先日、バスケットBリーグの理事をしているTさんからお誘いを受けて、千葉ジェッツのホーム開幕戦を観てきました。
そこで購入し、その日のうちに読んでしまったのが、ジェッツの島田社長のご著書「千葉ジェッツの奇跡」です。

千葉ジェッツの観戦は2回目。
その他のチームの観戦ツアーもあったけれど、千葉を選んだのは私自身が千葉出身という理由でした。
だから、千葉ジェッツがどんなチームなのか、予備知識はゼロ。
でも、この本を読んで、観た試合が千葉ジェッツでよかったと思い、すっかりファンになってしまいました。

どんな内容かというと…以下、amazonの紹介分から引用します。

初めて年間観客動員数13万5000人を突破し、1試合7327人という最多動員数を誇るのが千葉ジェッツだ。5年半前、経営不振のクラブ立て直しのため社長に就任したのが、コンサルタントの立場でかかわっていた島田慎二。つぶすか、つぶさないかという瀬戸際を、これまでの会社経営のノウハウを活かし切り抜ける。そして、社長に就任するとすぐに経営強化のための再建計画を策定し、稼げる体制づくりに取り組む。スポンサー探しに奔走し、経営基盤を確かなものにしたあと、ブースター(ファン)をさらに獲得するため、地域密着型のクラブづくりに着手。イベントやお祭りなどに選手やスタッフが参加し、年間150~200回もの地域貢献活動で固定ファンを増やしていった。そして、実力も人気も高い富樫勇樹選手や外国人選手を戦略的に補強し、2017年1月の天皇杯で初優勝を飾る。卓越した手腕で経営を刷新し、人気・実力ともにBリーグトップチームに押し上げた島田流マネジメント術と、千葉ジェッツの変革の軌跡がギュッと詰まった1冊。

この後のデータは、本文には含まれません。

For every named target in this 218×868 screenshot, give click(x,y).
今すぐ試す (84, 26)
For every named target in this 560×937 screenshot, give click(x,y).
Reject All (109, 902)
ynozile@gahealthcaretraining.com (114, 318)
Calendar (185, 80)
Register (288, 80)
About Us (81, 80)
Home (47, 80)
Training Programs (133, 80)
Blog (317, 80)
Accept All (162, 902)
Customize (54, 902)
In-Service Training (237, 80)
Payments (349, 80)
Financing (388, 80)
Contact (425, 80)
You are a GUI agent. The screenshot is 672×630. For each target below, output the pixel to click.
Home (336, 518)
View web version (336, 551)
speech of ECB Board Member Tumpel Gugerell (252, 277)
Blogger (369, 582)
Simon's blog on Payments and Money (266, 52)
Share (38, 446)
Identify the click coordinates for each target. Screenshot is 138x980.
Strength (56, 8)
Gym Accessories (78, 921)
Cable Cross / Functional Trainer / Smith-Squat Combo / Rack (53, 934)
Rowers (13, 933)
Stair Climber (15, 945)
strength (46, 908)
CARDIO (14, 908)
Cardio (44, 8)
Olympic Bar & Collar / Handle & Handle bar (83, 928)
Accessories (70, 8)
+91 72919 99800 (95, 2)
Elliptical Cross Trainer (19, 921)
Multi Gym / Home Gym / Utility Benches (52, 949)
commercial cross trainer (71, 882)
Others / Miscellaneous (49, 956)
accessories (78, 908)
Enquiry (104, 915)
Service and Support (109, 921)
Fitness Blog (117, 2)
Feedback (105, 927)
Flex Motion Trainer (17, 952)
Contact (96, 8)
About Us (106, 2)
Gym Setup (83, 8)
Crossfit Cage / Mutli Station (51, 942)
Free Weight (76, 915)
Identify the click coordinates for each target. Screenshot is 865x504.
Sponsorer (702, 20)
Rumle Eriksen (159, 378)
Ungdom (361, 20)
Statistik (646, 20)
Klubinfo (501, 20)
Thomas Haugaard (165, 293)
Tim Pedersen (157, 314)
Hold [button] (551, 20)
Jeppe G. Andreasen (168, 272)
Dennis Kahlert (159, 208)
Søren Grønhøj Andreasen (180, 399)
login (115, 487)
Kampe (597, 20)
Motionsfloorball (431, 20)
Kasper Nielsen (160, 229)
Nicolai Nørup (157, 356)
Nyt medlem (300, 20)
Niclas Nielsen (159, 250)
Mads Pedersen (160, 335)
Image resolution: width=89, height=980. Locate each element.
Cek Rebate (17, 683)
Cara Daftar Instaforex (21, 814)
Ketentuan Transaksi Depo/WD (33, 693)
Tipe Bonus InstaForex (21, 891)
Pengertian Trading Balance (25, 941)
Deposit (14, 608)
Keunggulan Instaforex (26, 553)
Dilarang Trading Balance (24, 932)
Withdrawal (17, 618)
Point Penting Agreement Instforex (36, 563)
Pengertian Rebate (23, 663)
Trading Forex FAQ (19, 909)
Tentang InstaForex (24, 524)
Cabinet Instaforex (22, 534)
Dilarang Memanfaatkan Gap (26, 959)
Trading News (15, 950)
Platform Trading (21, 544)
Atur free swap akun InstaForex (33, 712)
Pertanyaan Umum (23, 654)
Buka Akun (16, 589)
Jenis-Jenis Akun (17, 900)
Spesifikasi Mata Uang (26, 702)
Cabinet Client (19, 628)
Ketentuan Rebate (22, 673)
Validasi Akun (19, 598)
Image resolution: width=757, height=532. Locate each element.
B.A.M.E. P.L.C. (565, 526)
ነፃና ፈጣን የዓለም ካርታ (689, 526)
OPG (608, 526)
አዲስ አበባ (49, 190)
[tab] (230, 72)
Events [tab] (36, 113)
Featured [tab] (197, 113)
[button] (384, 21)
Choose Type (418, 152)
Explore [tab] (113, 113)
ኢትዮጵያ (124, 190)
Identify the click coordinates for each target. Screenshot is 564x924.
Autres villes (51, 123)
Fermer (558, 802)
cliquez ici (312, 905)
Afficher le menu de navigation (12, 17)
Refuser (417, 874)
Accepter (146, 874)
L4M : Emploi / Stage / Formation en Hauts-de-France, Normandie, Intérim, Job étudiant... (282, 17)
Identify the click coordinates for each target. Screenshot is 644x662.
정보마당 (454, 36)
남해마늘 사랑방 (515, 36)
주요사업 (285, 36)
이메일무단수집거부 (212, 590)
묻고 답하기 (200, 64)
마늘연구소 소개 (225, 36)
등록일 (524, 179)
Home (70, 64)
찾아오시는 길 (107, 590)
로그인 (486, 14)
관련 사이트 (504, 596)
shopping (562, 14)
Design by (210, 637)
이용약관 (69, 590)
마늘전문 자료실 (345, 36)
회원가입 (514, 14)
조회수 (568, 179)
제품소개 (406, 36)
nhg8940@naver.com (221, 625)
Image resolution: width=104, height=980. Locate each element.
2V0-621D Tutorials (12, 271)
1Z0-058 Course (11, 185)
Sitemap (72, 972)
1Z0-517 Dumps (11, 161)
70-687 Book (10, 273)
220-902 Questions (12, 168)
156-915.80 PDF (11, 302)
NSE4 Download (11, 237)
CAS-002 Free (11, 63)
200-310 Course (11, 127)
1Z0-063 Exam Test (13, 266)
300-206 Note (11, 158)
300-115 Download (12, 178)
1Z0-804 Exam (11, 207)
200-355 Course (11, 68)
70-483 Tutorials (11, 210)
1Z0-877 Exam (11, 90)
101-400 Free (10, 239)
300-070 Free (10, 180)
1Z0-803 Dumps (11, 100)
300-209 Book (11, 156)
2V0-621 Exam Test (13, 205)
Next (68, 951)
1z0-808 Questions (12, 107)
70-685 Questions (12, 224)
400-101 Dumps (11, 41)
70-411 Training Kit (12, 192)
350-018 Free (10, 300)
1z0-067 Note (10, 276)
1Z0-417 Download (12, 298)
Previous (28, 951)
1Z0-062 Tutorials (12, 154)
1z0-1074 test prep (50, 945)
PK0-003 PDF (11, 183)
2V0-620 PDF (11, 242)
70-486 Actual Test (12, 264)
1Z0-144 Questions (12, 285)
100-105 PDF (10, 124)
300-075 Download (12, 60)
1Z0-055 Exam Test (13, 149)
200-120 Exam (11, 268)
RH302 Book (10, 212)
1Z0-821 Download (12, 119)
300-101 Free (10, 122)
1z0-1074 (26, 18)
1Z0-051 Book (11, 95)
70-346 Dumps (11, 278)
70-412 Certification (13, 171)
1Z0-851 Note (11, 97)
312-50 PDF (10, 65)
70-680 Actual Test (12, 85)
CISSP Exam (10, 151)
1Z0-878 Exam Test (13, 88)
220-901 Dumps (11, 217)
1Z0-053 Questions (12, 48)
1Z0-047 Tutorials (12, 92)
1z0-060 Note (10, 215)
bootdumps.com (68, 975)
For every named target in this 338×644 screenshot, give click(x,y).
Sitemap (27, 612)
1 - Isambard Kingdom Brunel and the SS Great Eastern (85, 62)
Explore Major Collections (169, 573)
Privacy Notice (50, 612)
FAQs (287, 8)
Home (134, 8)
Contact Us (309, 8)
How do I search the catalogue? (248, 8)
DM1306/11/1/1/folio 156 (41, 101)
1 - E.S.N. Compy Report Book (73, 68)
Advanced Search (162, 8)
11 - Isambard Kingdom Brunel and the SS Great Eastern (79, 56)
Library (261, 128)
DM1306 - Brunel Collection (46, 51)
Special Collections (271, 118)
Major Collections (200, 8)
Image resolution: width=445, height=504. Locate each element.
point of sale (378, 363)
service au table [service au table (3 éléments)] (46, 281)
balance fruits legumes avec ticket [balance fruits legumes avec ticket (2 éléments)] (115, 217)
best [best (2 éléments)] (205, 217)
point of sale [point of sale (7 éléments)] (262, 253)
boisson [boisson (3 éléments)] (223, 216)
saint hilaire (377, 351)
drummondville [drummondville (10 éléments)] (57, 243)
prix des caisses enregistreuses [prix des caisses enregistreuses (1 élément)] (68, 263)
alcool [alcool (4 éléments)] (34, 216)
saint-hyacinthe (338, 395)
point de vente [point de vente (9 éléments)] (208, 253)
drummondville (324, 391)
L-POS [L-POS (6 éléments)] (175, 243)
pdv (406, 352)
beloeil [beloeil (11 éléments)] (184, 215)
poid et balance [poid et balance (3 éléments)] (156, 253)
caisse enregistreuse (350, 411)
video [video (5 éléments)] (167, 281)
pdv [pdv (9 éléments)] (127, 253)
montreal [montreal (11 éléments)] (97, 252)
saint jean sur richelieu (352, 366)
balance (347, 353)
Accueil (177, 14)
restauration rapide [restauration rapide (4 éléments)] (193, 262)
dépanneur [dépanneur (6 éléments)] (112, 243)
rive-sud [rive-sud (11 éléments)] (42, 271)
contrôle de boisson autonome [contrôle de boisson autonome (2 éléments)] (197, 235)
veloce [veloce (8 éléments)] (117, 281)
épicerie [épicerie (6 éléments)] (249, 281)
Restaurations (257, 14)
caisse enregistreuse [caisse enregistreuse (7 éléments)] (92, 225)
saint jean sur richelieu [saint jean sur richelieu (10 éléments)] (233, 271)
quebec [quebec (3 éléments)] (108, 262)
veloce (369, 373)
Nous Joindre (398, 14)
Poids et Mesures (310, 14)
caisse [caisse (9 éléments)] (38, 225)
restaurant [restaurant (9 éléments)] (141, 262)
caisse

日本のバスケットボール界は、2つのリーグに分裂していたことから、一時は国際試合に出られないと警告されるまで危機的状況でした。後発のbjリーグ所属チームであった千葉ジェッツは、スポーツへの思いだけが先行していた組織。

そこに入ったのが現社長の島田さん。
もともと千葉にもバスケットにも縁がなかったと書かれていて驚きました。
自分の会社を売却した直後で、その経営の経験を見込まれてアドバイスしているうちに、のっぴきならない状態で関わっていくことになる経緯が興味深いところです。
だって、外部コンサルとしてアドバイスを求められていた時点では、「儲からないからやめた方がよい」とおっしゃっていたのに…

何の思い入れもなかったバスケットや千葉ジェッツというチーム。
この本にも
「ジェッツに対する特別な感情はなかった」
「いまだ気持ちは傍観者のままだった」
「なぜか再建計画にのめりこむ」
…と、チームに距離を置いた記述が繰り返されています。

それなのに、チーム経営にのめりこんだ理由を島田社長はこう語られています。

(旅先で40年ほどのご自分の人生を振り返ろうと思い立った時の事に触れ…)
この時に私が強く思ったのは、「これまでは自分中心で生きてきたのだから、ここからの人生は、世の中に必要とされる人間になり、周囲の人たちの求めに応じて生きていこう」ということだった。自分のなかの「~がしたい」という気持ちを捨て、誰かのためになる人生を歩んでいこうと決心したのだった。

40歳~50歳は「中年の危機」と言われるアイデンティティの危機を迎えると言われています。
それまで経営していた会社を売却した島田社長も、そんな時期だったのかもしれません。

ある研究によると、職業人としては、個人の成長と関係性の二軸でアイデンティティを定義づけられるそうです。
そして、40歳ごろを境に、前者から後者に、アイデンティティの軸が移っていくとのこと。
(広島大学 岡本祐子教授)

島田社長のこれまでの軌跡は、そうしたアイデンティティの転換の物語であったように思います。